For the civic novices among us, or those with incredibly short attention spans, the U.S. attorney general has a lot of sway over legal cannabis, an industry that netted $10.4 billion in domestic sales last year. After all, cannabis remains illegal under the federal Controlled Substances Act, meaning the U.S. Department of Justice has the power to wreak havoc on the industry and the more than three dozen states that have legalized cannabis in some form by federally prosecuting folks acting legally under state law.

Barr's predecessor, Jefferson Beauregard Sessions III, set the industry into a tizzy last January when he rescinded a memo from the Obama administration's justice department directing U.S. attorneys not to prosecute cases involving cannabis businesses operating in compliance with state laws.

During his confirmation hearing, Barr — a notable drug war crusader in previous administrations — made clear that he, like Sessions before him, is no fan of the sticky-icky and supports blanket federal prohibition. But unlike Sessions, Barr pledged not to go after companies relying on the Obama-era memo for guidance or to "upset settled expectations" in the industry.

Further, Barr said it's "untenable" to continue under a system in which cannabis is federally prohibited but the Department of Justice simply looks the other way when it is permitted under state law. Congress simply needs to pass a law that defers to states on the issue or allow the DOJ to enforce federal laws as they are on the books.

"It's incumbent on Congress to make a decision," he testified.

The global elite are making their annual pilgrimage to the Swiss alpine town of Davos this week for the World Economic Forum and they have some new, hip friends with them.

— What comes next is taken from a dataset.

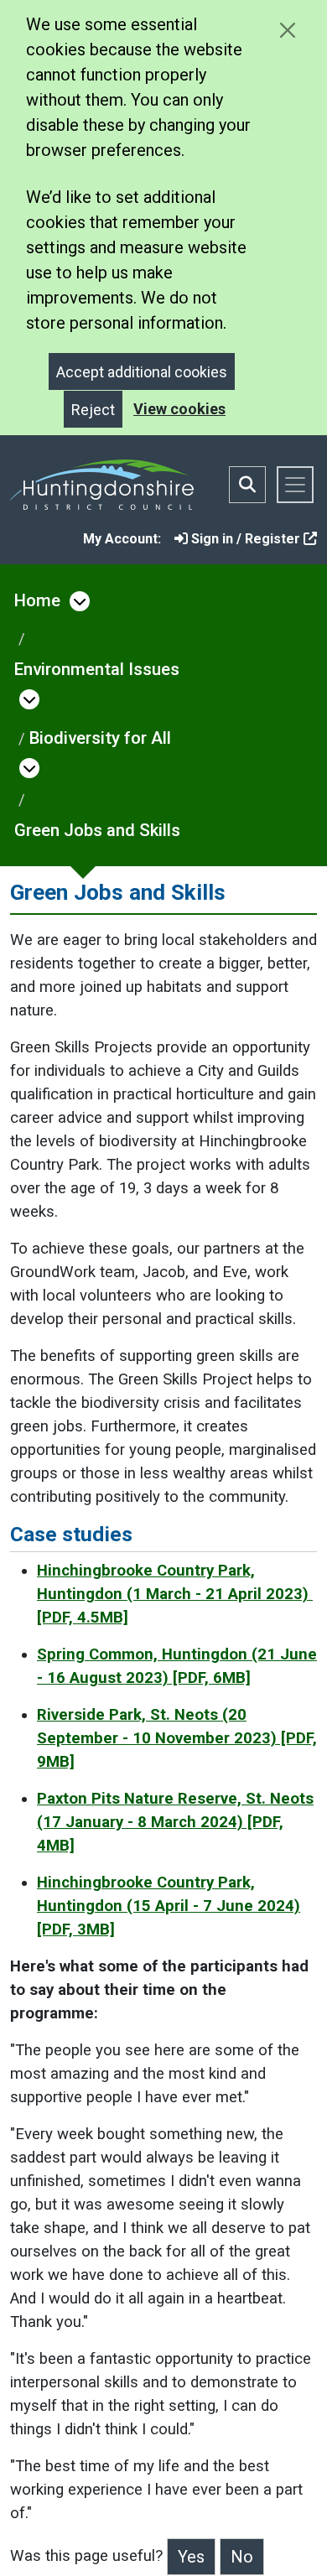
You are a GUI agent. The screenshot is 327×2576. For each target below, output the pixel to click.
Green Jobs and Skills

And they might be holding.

The Financial Post reported that a host of cannabis company executives and politicians-turned-weed-lobbyists are heading to the Swiss alps to attend a three-hour lunch at a restaurant accessible only by cable car that's being billed as Davos' first ever "Cannabis Conclave."

Those attending the three-course lunch will hear presentations from "leading cannabis executives and investors," including former Israeli Prime Minister Ehud Barak, who now chairs the board for medical cannabis company InterCure, and Bruce Linton, CEO of Canopy Growth Corp., the Canada-based outfit billed as the world's largest cannabis company.

Cannabis' inclusion on the agenda of the annual get together of the richest, most powerful people in the world is obviously a big deal. It also should be taken for what it is: an instance of billionaires looking to expand investment portfolios in rapidly developing markets rather than some global recognition of the herb's power or revisiting the social injustices of prohibition.

Meanwhile, in the United States, where almost two-thirds of the population live in states where marijuana is legalized in some form, a major television network has rejected an offer of $5 million for 30 seconds of airtime to promote the drug's medical benefits.

CNN Business reports that CBS has refused to let Acreage Holdings buy a 30-second spot during this year's Super Bowl for an ad focused on how medical cannabis has helped patients cope with pain, including a child suffering from epileptic seizures. Acreage President George Allen told CNN the company developed the ad, which doesn't plug any of the company's products, "in the spirit of a public service announcement" because "it's our responsibility to advocate on behalf of our patients."

According the report, CBS has declined to comment publicly but has a policy against accepting any cannabis-related advertising.

View this how you like. But it seems very interesting that while global elites plot how to expand the international cannabis industry and bleed it for profits, America's largest television event — which is centered around watching young men inflict permanent brain damage on one another amid repeated displays of patriotism, militaristic might and unrestrained capitalism — has deemed cannabis still too taboo to talk about.